There are many different types of risk exposure, but the most common include the following:

  • Brand damage. Organizations incur brand damage when the image of the brand is undermined or made obsolete by events. These events range from customer service failures to outages, breaches or other types of cybersecurity issues.
  • Compliance failures. Compliance risk is an organization's potential exposure to legal penalties, financial forfeiture and material loss, resulting from its failure to act in accordance with industry laws and regulations, internal policies or prescribed best practices.
  • Security breaches. Security breaches are significant avenues of risk exposure, especially if sensitive stolen data is posted online for others to access.
  • Liability issues. Organizations can be liable legally for a wide range of transgressions. These could include cybersecurity issues like breaches, data exposure, failure to meet service-level agreements and many more.
What is Risk Exposure? Definition from TechTarget (1)

How do you calculate risk exposure?

To calculate risk exposure, analysts often use an equation similar to this:

Risk exposure = probability of risk occurring x total loss of risk occurrence

Here is another simpler way of describing this equation:

Risk exposure = risk impact x probability

Thus, organizations must know the total loss in dollars, as well as a percentage representing the probability of the risk occurring.

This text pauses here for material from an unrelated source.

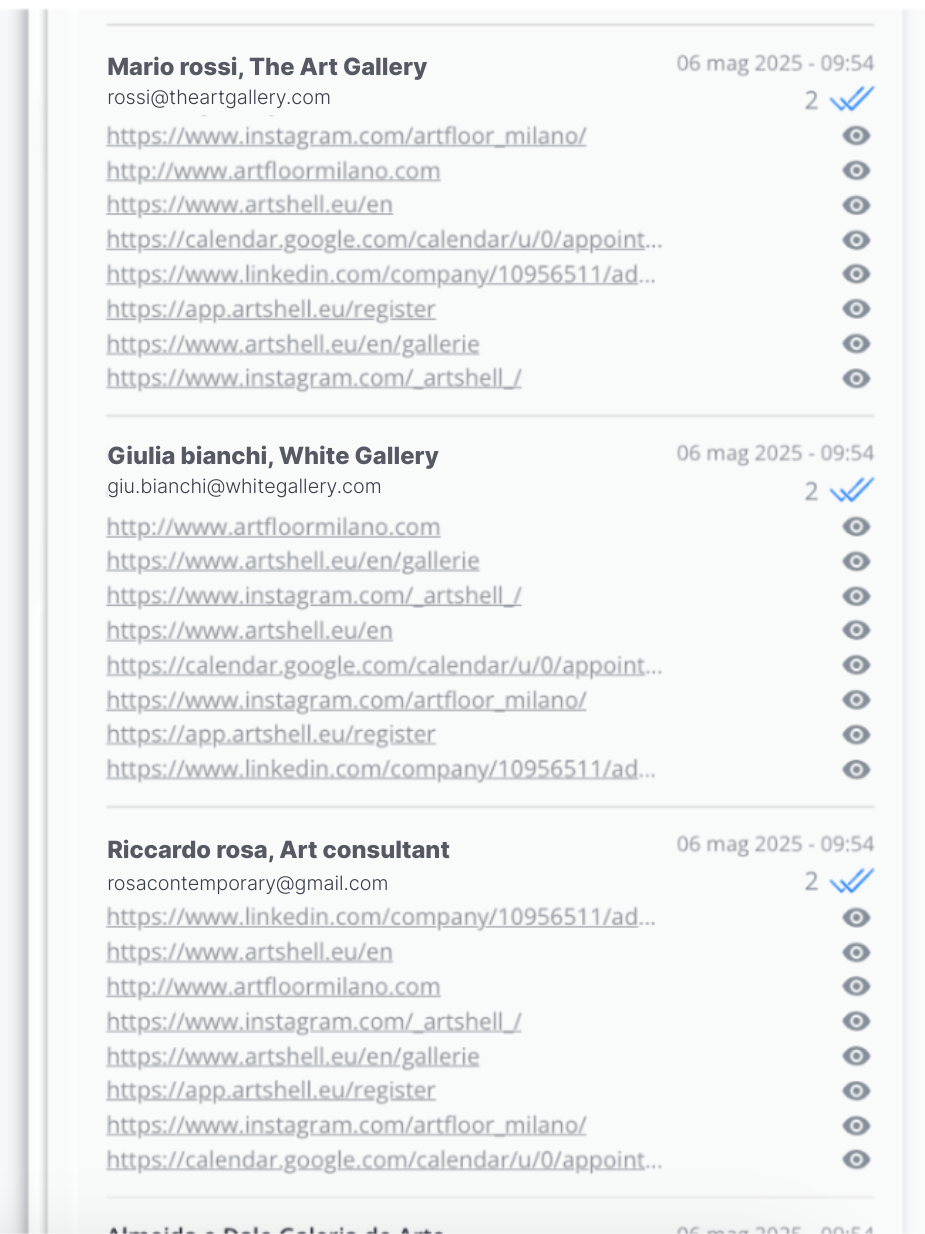Open Giulia's artfloormilano.com link
This screenshot has height=1234, width=925.
[x=273, y=527]
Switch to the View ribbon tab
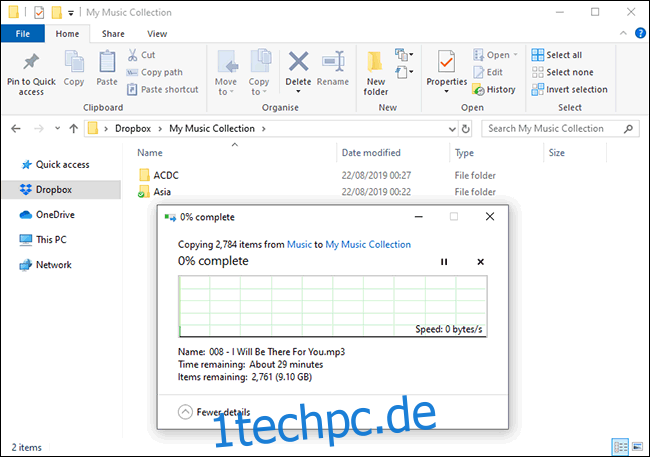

For example, an organization might have a 50% likelihood of being hit by ransomware (0.5 probability); the impact is determined as $2 million in recovery, consulting fees and loss of revenue (this is a complicated metric for impact). In a simple risk exposure equation, this would work out to:

Risk exposure = risk impact ($2,000,000) x probability (0.5)

Risk exposure = $1,000,000

While this equation is admittedly simple, it could serve as a baseline indicator for prioritizing risk in risk mitigation programs.

How do you manage risk exposure?

The following techniques and tactics are commonly used by organizations to manage risk exposure:

  • Risk avoidance. Organizations can alter choices and decisions to avoid risky activities.
  • Risk mitigation. Controls and processes can be implemented that help mitigate and minimize risk in many different areas.
  • Risk transfer. Through insurance and third-party service arrangements, organizations can transfer some risk to outside parties.
  • Risk retention. Organizations can always choose to accept risk and accommodate it as part of ongoing operations.